BERITA TERKINI
Kanada dan Prancis Resmikan Konsulat di Nuuk, Perkuat Posisi Diplomatik di Greenland

Kanada dan Prancis Resmikan Konsulat di Nuuk, Perkuat Posisi Diplomatik di Greenland

Kanada dan Prancis resmi membuka kantor konsulat jenderal di Nuuk, ibu kota Greenland, pada Jumat (6/2/2026). Pembukaan perwakilan diplomatik ini berlangsung di tengah meningkatnya perhatian internasional terhadap pulau strategis di kawasan Arktik, termasuk setelah Presiden Amerika Serikat Donald Trump berulang kali menyatakan keinginannya untuk menguasai Greenland.

Peresmian konsulat Kanada dihadiri Menteri Luar Negeri Anita Anand dan Gubernur Jenderal Mary Simon. Kehadiran kapal penjaga pantai Kanada, Jean Goodwill, turut menandai keseriusan Ottawa dalam memperkuat kehadirannya di Greenland.

Pada waktu yang sama, Prancis melantik Jean-Noël Poirier sebagai konsul jenderal pertamanya di Nuuk. Dengan pembukaan ini, Prancis menjadi negara Uni Eropa pertama yang memiliki perwakilan diplomatik resmi di Greenland.

Sebelum Kanada dan Prancis membuka kantor di Nuuk, hanya Amerika Serikat dan Islandia yang memiliki perwakilan diplomatik di wilayah tersebut. Pemerintah Kanada sebelumnya telah mengumumkan rencana pembukaan konsulat sejak awal 2024 sebagai bagian dari strategi kebijakan luar negeri Arktik. Namun, peresmian yang semula dijadwalkan pada November 2025 tertunda akibat cuaca ekstrem.

Analis keamanan dari lembaga think tank Europa, Christine Nissen, menilai pembukaan konsulat ini memiliki makna strategis. Menurutnya, langkah tersebut merupakan bagian dari upaya menjadikan isu Greenland sebagai kepentingan Eropa yang lebih luas, tidak hanya urusan Denmark. Ia menilai perkembangan ini berpotensi memengaruhi stabilitas kawasan hingga kepentingan global.

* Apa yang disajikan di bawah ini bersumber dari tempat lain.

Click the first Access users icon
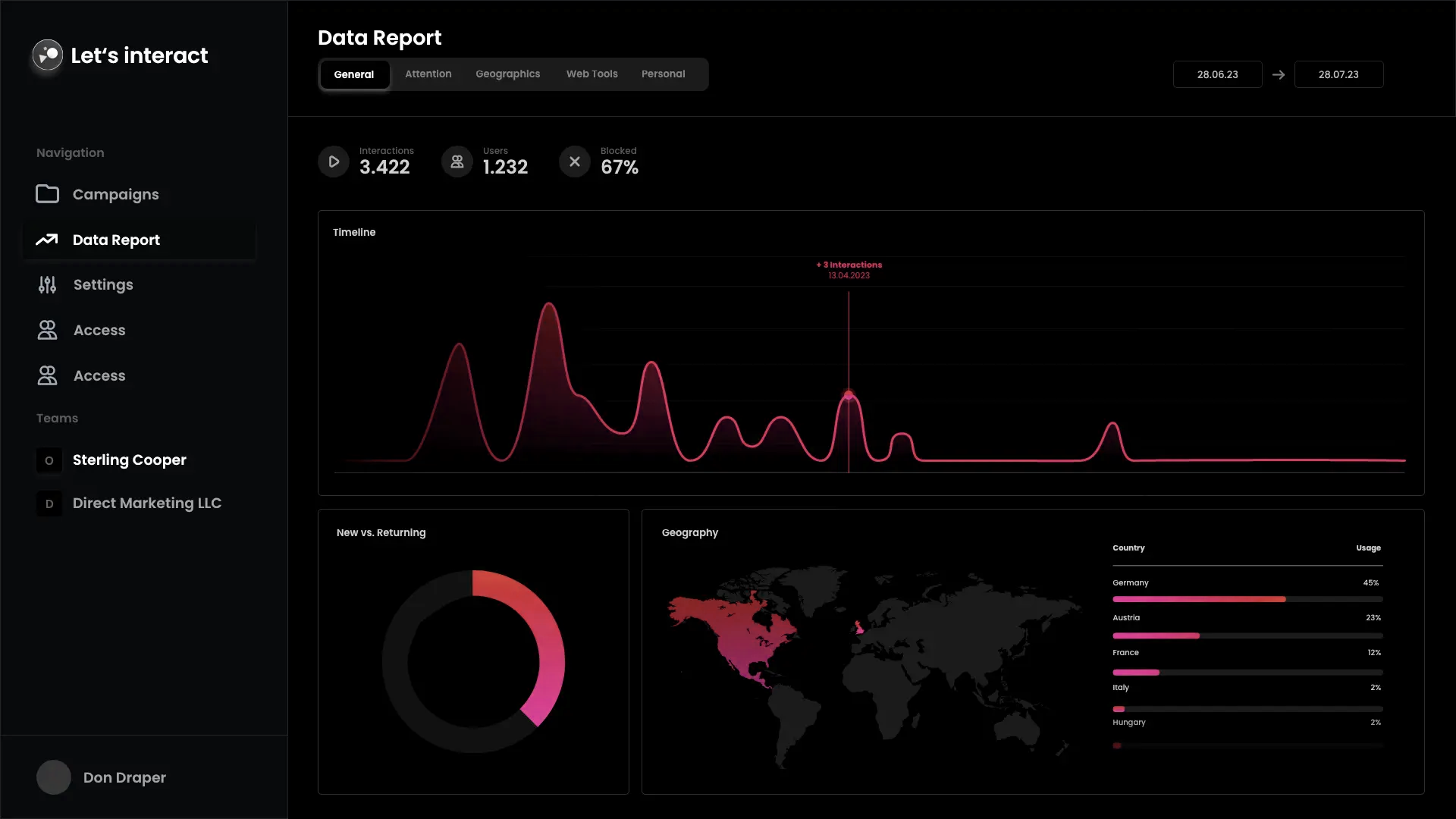This screenshot has width=1456, height=819. pyautogui.click(x=47, y=330)
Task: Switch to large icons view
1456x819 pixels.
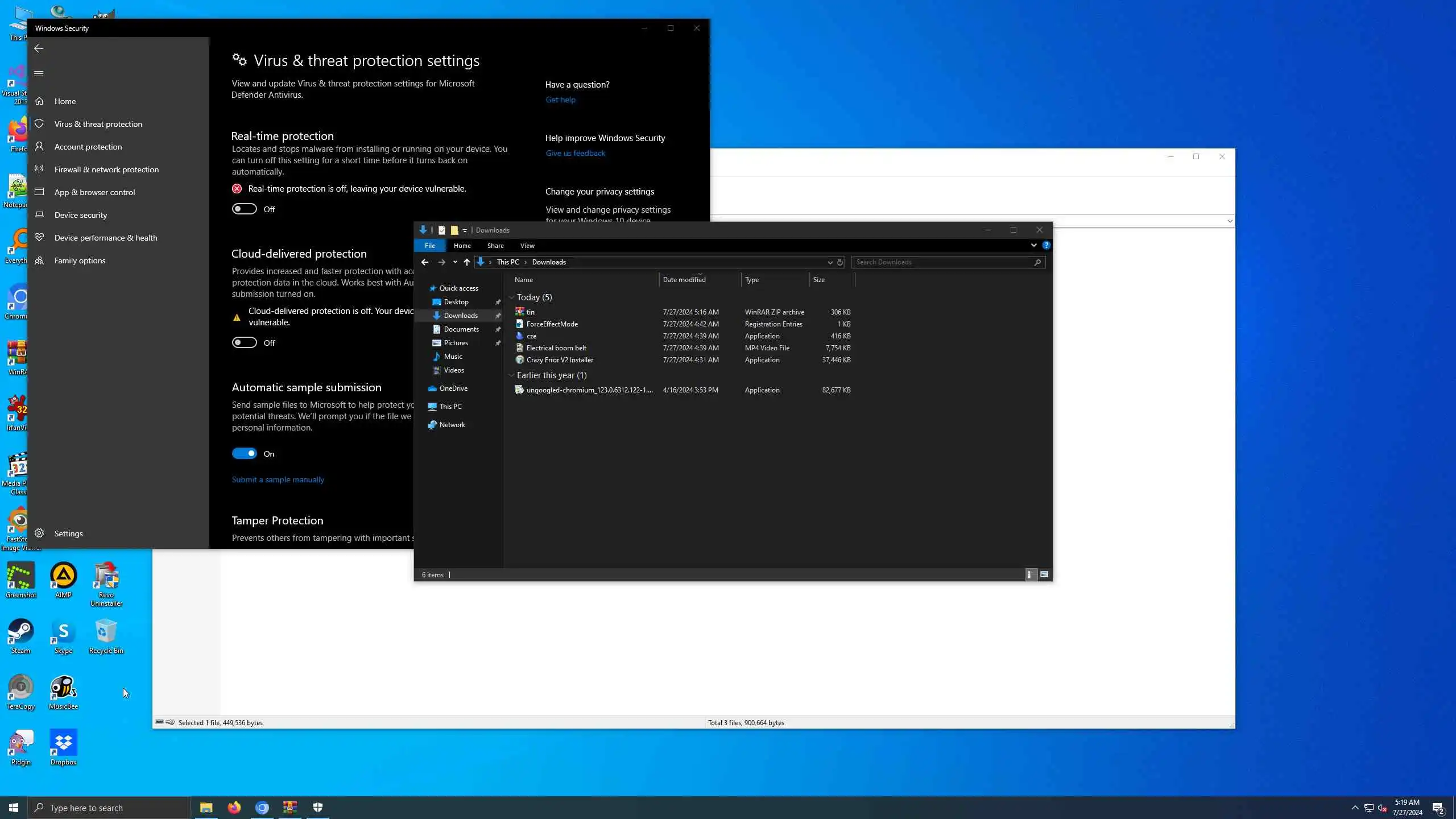Action: [x=1044, y=574]
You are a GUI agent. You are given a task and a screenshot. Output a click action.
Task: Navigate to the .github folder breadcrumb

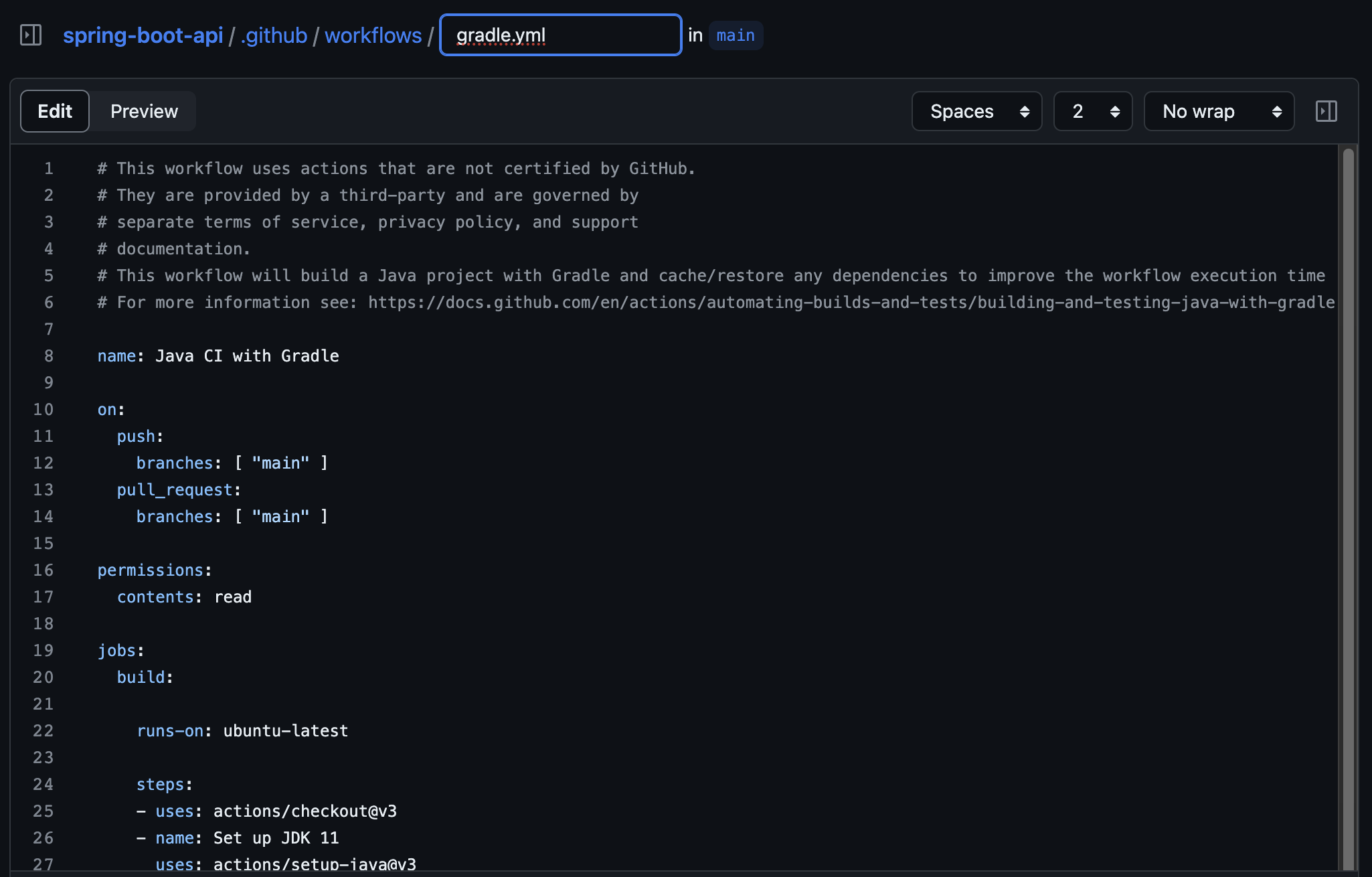(274, 35)
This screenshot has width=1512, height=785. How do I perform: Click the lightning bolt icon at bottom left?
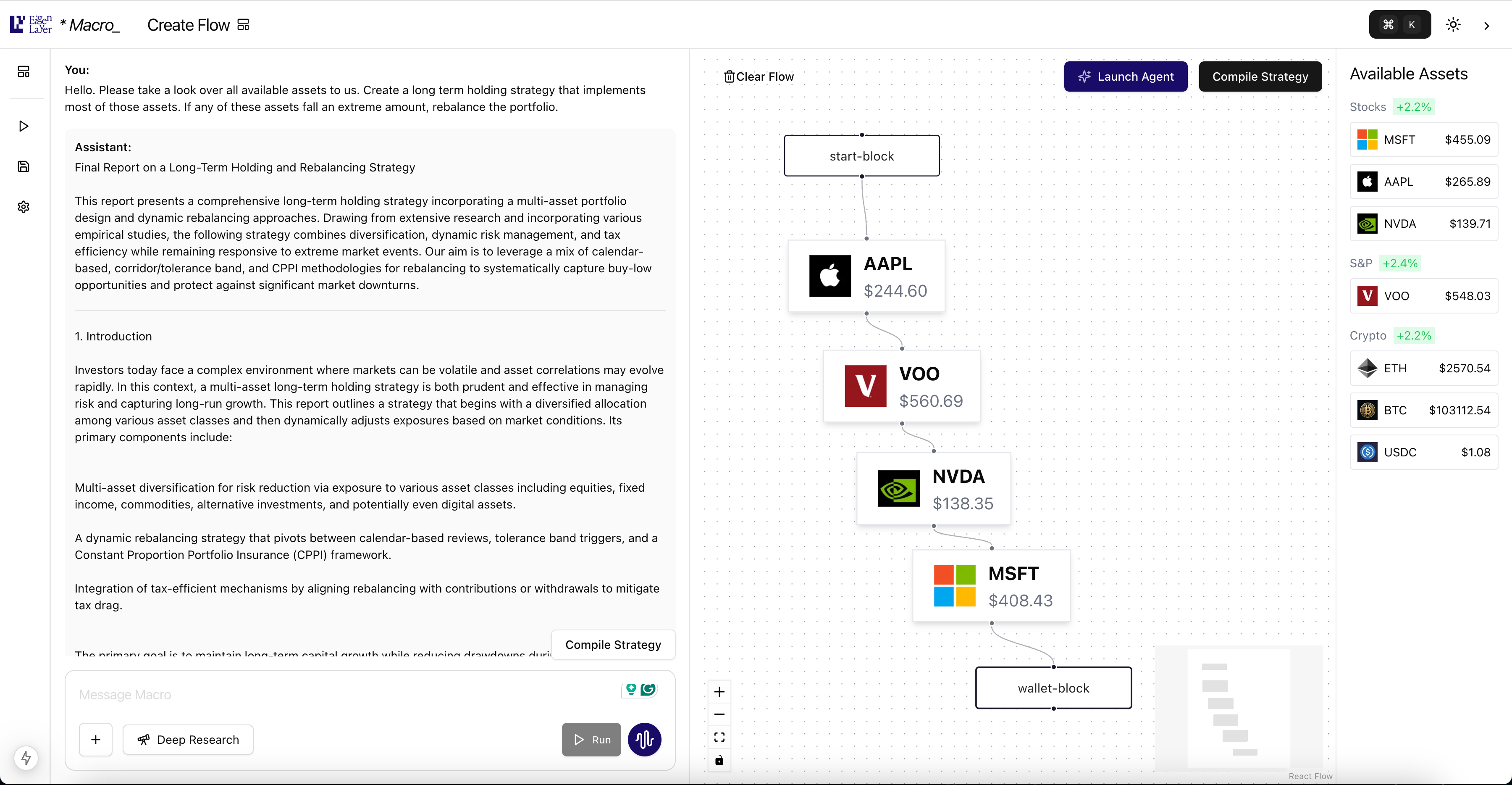pyautogui.click(x=26, y=758)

Ketegangan terkait Greenland menguat setelah Trump berulang kali menyampaikan keinginannya untuk mengambil alih wilayah otonomi di bawah Denmark tersebut. Ia juga menyatakan tidak menutup kemungkinan penggunaan kekuatan militer dengan alasan kepentingan keamanan nasional Amerika Serikat, terutama untuk membendung pengaruh Rusia dan China di Arktik.

Pernyataan itu mendapat penolakan dari Denmark dan Greenland yang menegaskan kedaulatan mereka. Dalam kesempatan peresmian, Mary Simon menyoroti ikatan budaya yang kuat antara komunitas Inuit di Kanada dan Greenland. Ia menegaskan dukungan Kanada terhadap hak rakyat Greenland untuk menentukan masa depan mereka sendiri tanpa tekanan dari pihak luar.

Dengan dinamika yang berkembang, Greenland kian dipandang sebagai titik strategis dalam persaingan geopolitik di Arktik, bukan lagi wilayah terpencil yang jauh dari pusat perhatian dunia.